The Sunday Times today reports that the review panel on university funding chaired by Lord Browne is likely to recommend that “universities would be allowed to increase fees well above the inflation rate each year – possibly by as much as £1,000 – as they move towards a free market”. The report also suggests that “Leading research universities could charge students an estimated £7,000 a year while fees for science undergraduates could rise to £14,000”.
Those who value scholarship, scientific excellence, and equality of opportunity in higher education must now take all forms of peaceful political action to oppose this proposal that would be catastrophic for universities in the UK.
It is scarcely surprising that the review panel is recommending such a free market approach to universities:
- Responsibility for higher education currently rests with a government department called “The Department for Business, Innovation and Skills”, presided over by Lord Mandelson. The priorities of this Department are on the role of universities in supporting UK PLC and on developing business solutions, rather than on the value of universities in their own right.
- The review is led by Lord Browne, former Chief Executive of BP. Why, oh why, was someone who took his company to near disaster (look at the current crises facing BP), and who was one of the most highly paid executives in the UK, asked to lead such an important review? Surely there were scholars or scientists who understood the true value of universities, who could have done this better?
- Most UK university Vice Chancellors are so concerned with maintaining funding for their institutions that they have forgotten their most important role which is to provide scholarly vision and leadership. They have become co-conspirators in this move to a free market in higher education, where only the richest (or most corrupt) will be able to survive.
These factors combine to provide a recipe for disaster – all that the key actors in policy making can see is the need to generate more income to fund existing levels of student education at universities, and the only solution they can come up with is to raise fees, based on the ludicrous logic that higher education is a private good for which individuals should be willing to pay. I have previously commented at length on the flawed logic of this, and so will not repeat myself here.
However, three arguments seem to me to be unassailable:
- Universities are facing a funding crisis because of the mistaken belief that we need to have 50% of our young people gaining a university education. There is no proof that providing a university education (which is in any case becoming increasingly second-rate) for this number of people is good, either for them or for society at large. The easiest way to reduce costs is simply to reduce the number of places on offer at universities.

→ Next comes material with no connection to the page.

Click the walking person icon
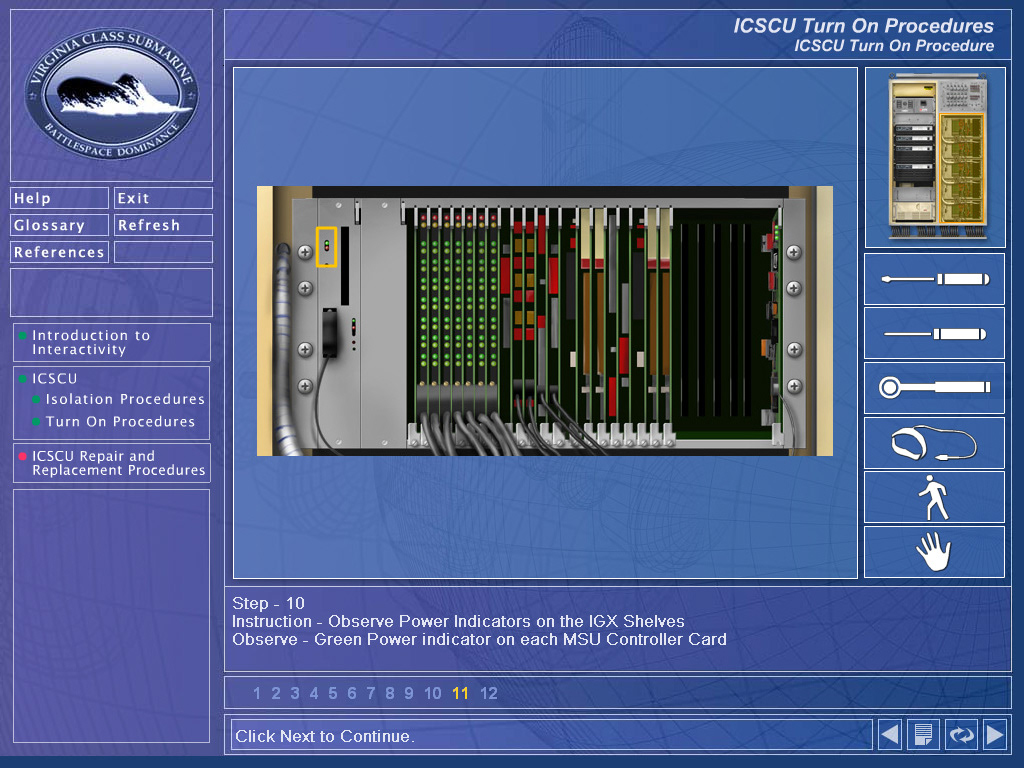1024x768 pixels. pos(934,497)
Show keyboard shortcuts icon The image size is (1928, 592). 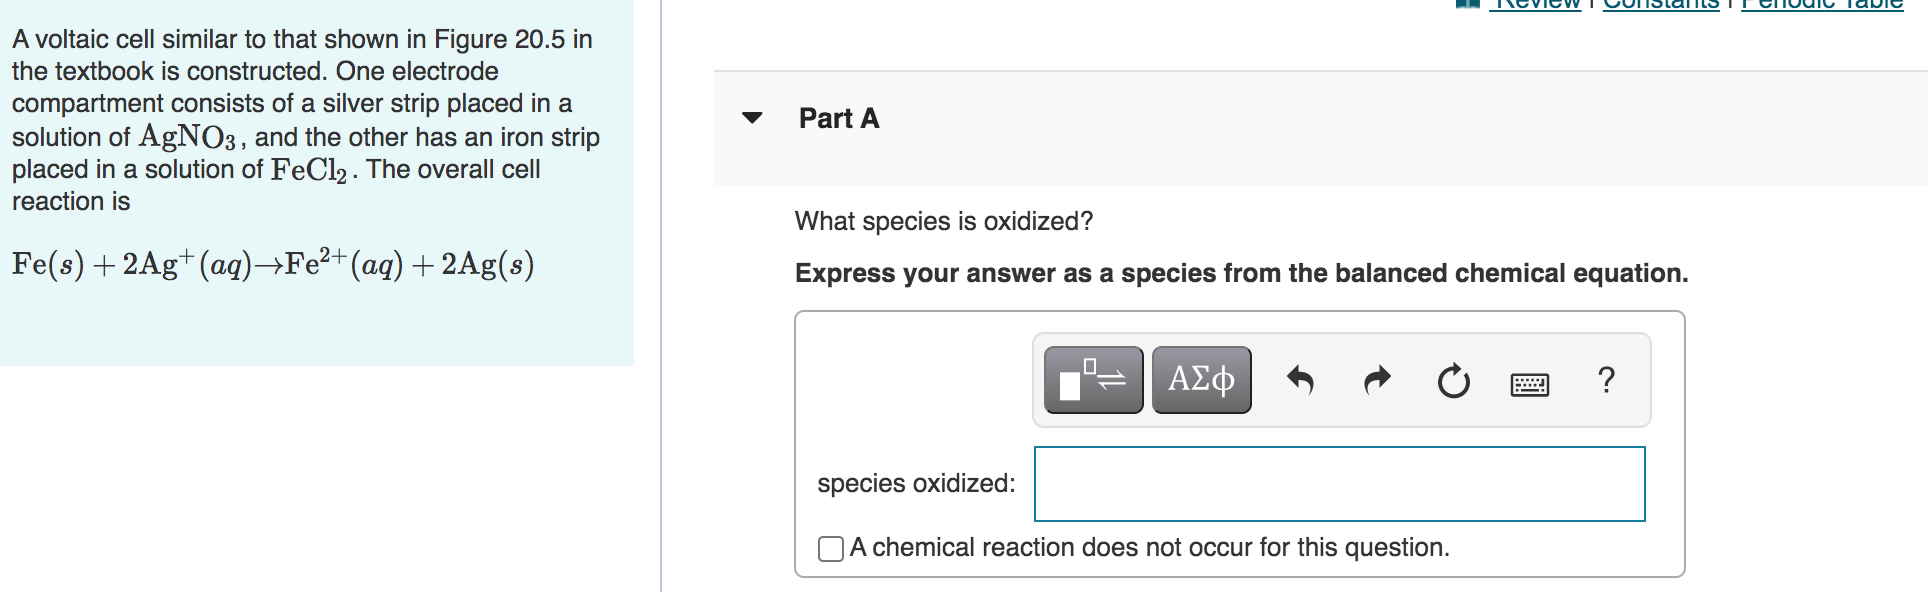click(1529, 383)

- Many students (although by no means all) waste their time at university. It is a lifestyle choice which is preferable to being unemployed. One of the reasons there are currently so many applications for university places is quite simply that it is tough to find a job during the economic downturn. Instead, let’s make gaining a university place more competitive, so that only those who are really committed to scholarship and scientific excellence gain a place.
- Rather than imposing sweeping cuts across all universities, it would make much more sense to close those that do not provide learning or research opportunities of a high enough standard. Why are we so unwilling to close entire universities? Businesses go bust and people are made unemployed. The same should happen to the least successful universities.
The Browne review is focusing on the wrong questions. It is trying to find ways to fund an over-bloated, self congratulatory, but in reality increasingly mediocre higher education sector. Instead, let’s take a knife to the sector, and cut out the rot before it infects us all. Let’s have a more streamlined, outstanding and successful university sector, where there is real competition amongst students to gain places that will give them a truly excellent education, rather than a dumbed-down, penny pinching, higher education environment where all that matters is getting large numbers of students through the door to make financial ends meet.
For those who believe that it is inevitable that students should pay fees to attend university, it is worth remembering that there are some enlightened countries, such as Finland, where people value universities so much that attendance remains free – even for students from overseas!